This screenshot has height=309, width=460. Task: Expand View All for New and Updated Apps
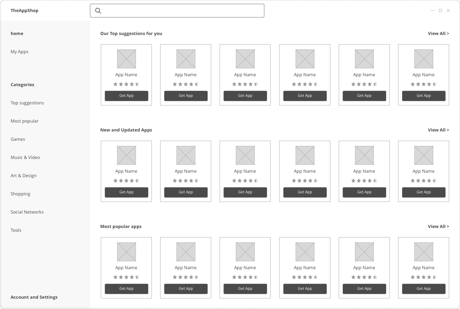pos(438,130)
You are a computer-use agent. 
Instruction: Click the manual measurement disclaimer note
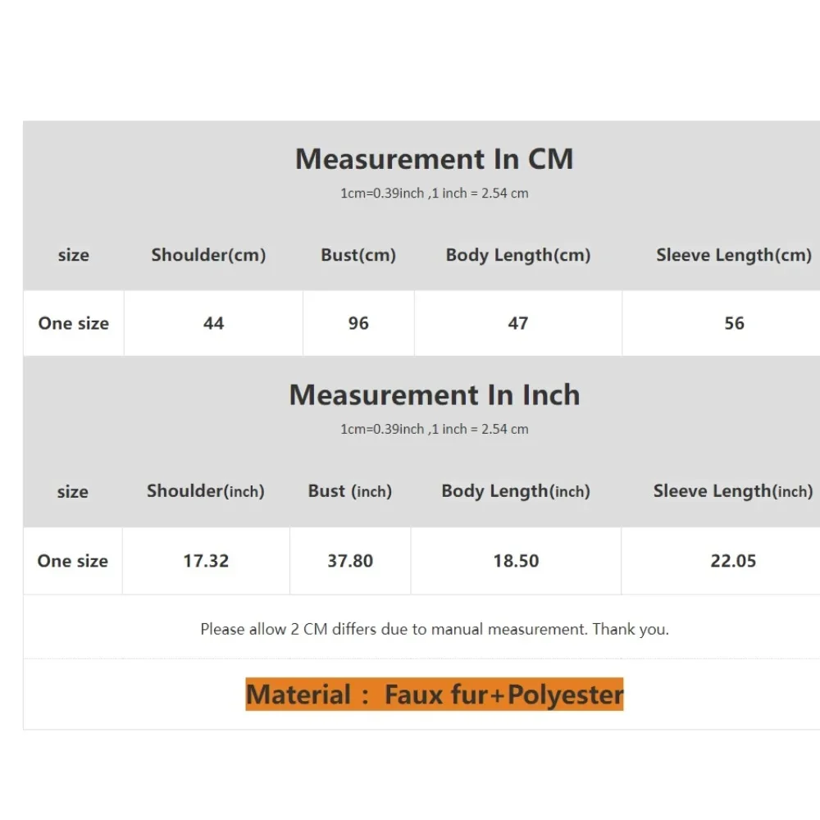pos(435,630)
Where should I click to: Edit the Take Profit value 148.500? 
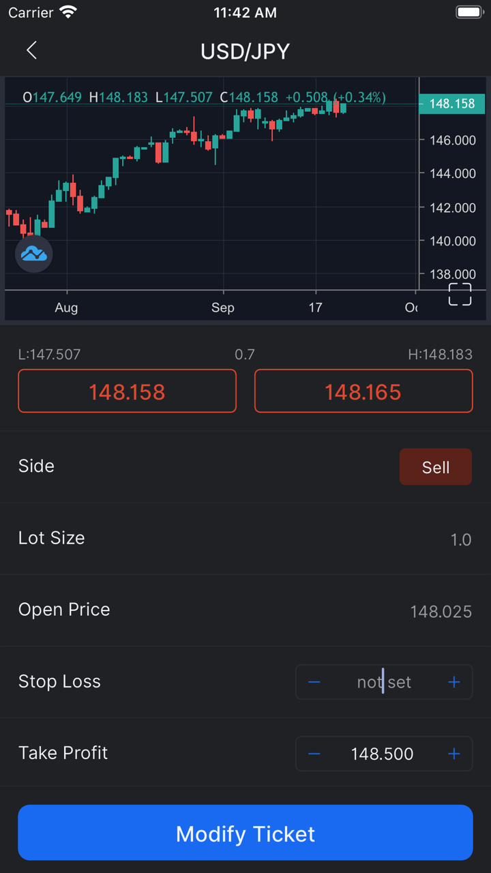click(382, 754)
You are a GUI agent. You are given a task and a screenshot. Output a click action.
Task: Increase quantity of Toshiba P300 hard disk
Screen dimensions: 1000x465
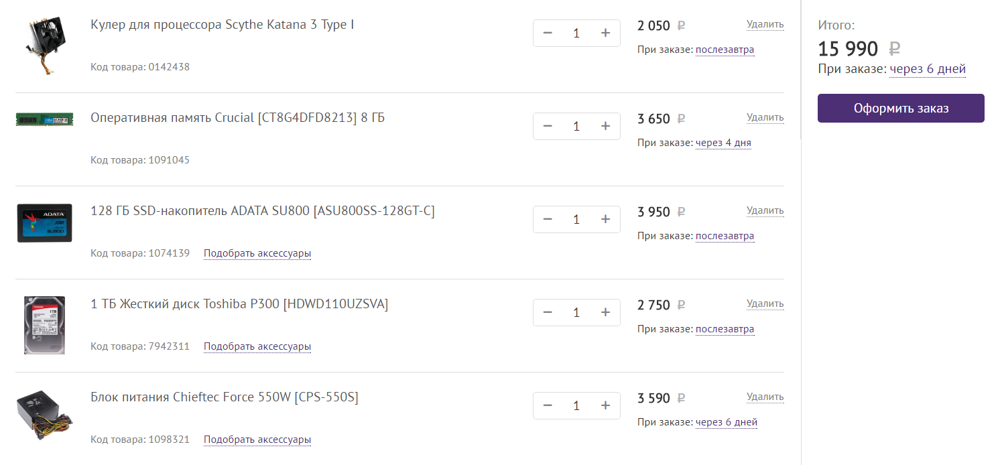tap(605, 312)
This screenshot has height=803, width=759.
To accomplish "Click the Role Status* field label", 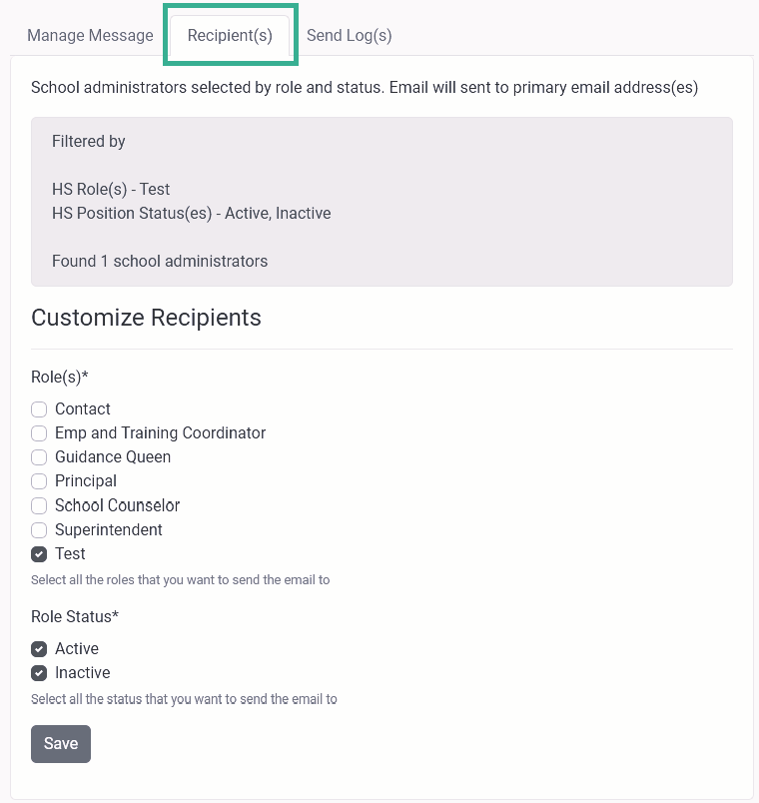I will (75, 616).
##############################
WHAT TO PRODUCE> Copy only this from above: the line containing "You are a computer-use agent.", the line containing "You are a GUI", and all lines between, printed exactly. Leave out the pictures.

OUTPUT FOR THIS EXERCISE>
You are a computer-use agent. 
Instruction: Click the manual measurement disclaimer note
pos(435,630)
Where should I click to: Edit the Take Profit value 148.500? 
click(382, 754)
You are a GUI agent. You are given a task and a screenshot. Output a click action.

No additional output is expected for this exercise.